La morgue municipal está a corta distancia a pie desde mi apartamento, en un bonito edificio de ladrillo rojo de más de cien años de antigüedad. Pocas veces se me presenta la ocasión de entrar en él, pero normalmente la idea de ir a ese lugar me alegra, del mismo modo que me alegra que la Brigada de Homicidios esté instalada en el castillo de Dublín: lo que nosotros hacemos fluye por el corazón de esta ciudad como el río y nos merecemos las partes buenas de su historia y su arquitectura. Aquel día, no obstante, no todo eran sonrisas. En algún lugar allí dentro, mientras Cooper pesaba, medía y examinaba hasta el último centímetro de ella, había una muchacha que podría ser Rosie.

Cooper acudió a la recepción cuando pregunté por él, pero, como la mayoría de las personas aquel fin de semana, no brincó de alegría al verme.

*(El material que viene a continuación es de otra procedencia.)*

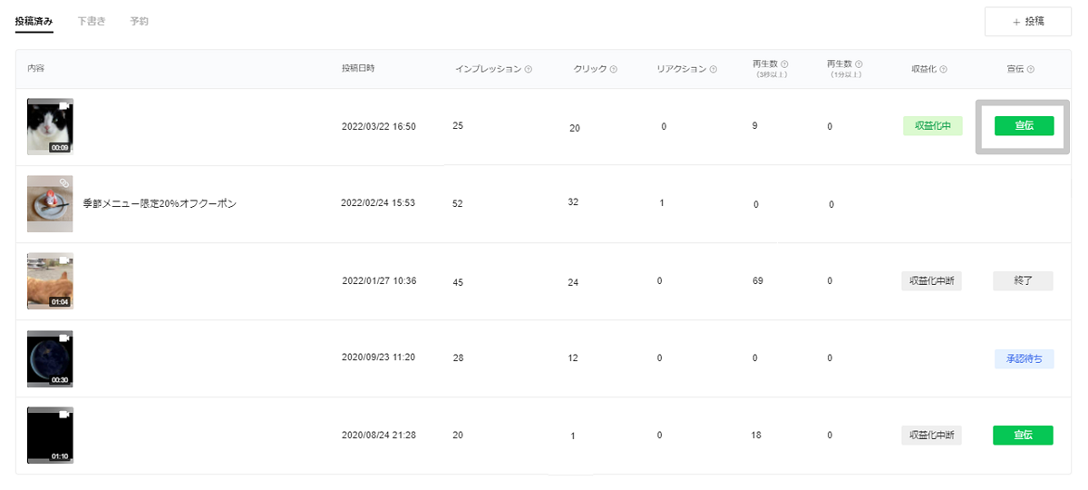
Task: Click the 承認待ち status badge
Action: (x=1024, y=358)
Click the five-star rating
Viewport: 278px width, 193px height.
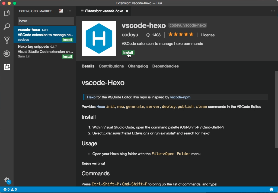181,34
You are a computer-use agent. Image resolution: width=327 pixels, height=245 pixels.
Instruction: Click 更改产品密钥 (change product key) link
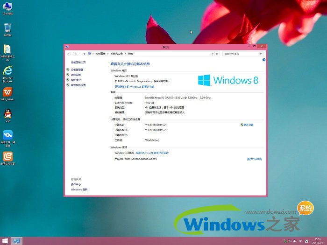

— El detective Kennedy — me indicó, pronunciando el nombre con escrupulosidad, como si tuviera mal sabor—  me ha informado específicamente de que usted no forma parte de su equipo de investigación y no tiene necesidad de conocer ningún detalle sobre este caso.

Y eso que le había pagado la cerveza… De desagradecidos está el mundo lleno.

— El detective Kennedy necesita urgentemente que se le bajen los humos — repliqué— . No tengo por qué pertenecer a su equipillo para estar interesado en el caso. Es un caso interesante. Y…, bueno, preferiría evitar cotilleos, pero, si la víctima es quien pensamos que es, me crié con ella.

Eso encendió una chispa en los redondos ojillos de Cooper, tal como había previsto.

— ¿Es eso cierto?

Bajé la vista y me hice el renuente para despertar su curiosidad.

— En realidad — añadí, mientras me examinaba la uña del dedo gordo— , durante un tiempo, de adolescentes, fue mi novia.

Se tragó el anzuelo: las cejas se le engancharon al nacimiento del pelo y aquella chispa resplandeció aún más. De no haber sido porque él mismo se había encontrado el trabajo perfecto, me habría inquietado seriamente saber a qué dedicaba aquel sujeto el tiempo libre.

— Así que — continué— , como entenderá, me interesa mucho saber qué le ocurrió, a menos que esté usted demasiado ocupado para explicármelo. Y con respecto a Kennedy: ojos que no ven, corazón que no siente.

Arrugó las comisuras de los labios, que es lo más cercano a una sonrisa en Cooper.

— Sígame, por favor — me invitó.

Largos pasillos, elegantes escalinatas, acuarelas antiguas de una calidad pasable colgadas en las paredes…; alguien había drapeado guirnaldas de agujas de pino falsas entre ellas y había conseguido un discreto equilibrio entre lo festivo y lo sombrío. Incluso el propio depósito de cadáveres, una larga sala con molduras en los techos y ventanas altas, sería bonito si no fuera por los detalles superfluos: el aire gélido y denso, el olor, las inhóspitas baldosas del suelo y las filas de cajones de acero que forran una de las paredes. Una placa en medio de aquellos cajones rezaba, en claras letras grabadas: «PRIMERO LOS PIES. ETIQUETA CON NOMBRE EN LA CABEZA».

Cooper frunció los labios pensativo mientras contemplaba los cajones y recorrió con un dedo toda la línea, con los ojos entrecerrados.

— Nuestra nueva Sin Nombre — anunció— . Aquí, sí.

Dio un paso adelante y abrió un cajón con una larga floritura.

Hay un clic que uno aprende a activar muy al principio de empezar a trabajar en la Policía Secreta. Con el tiempo resulta muy fácil, demasiado quizás: un clic en algún recoveco de la mente y toda la escena se despliega a distancia, como en una pequeña pantalla, a todo color, mientras uno observa y planea su estrategia y da algún golpecito ocasional a los personajes, alerta, absorto y, en general, seguro. Quienes no encuentran ese interruptor rápidamente terminan en otras brigadas, o bajo tierra. Accioné el interruptor y observé.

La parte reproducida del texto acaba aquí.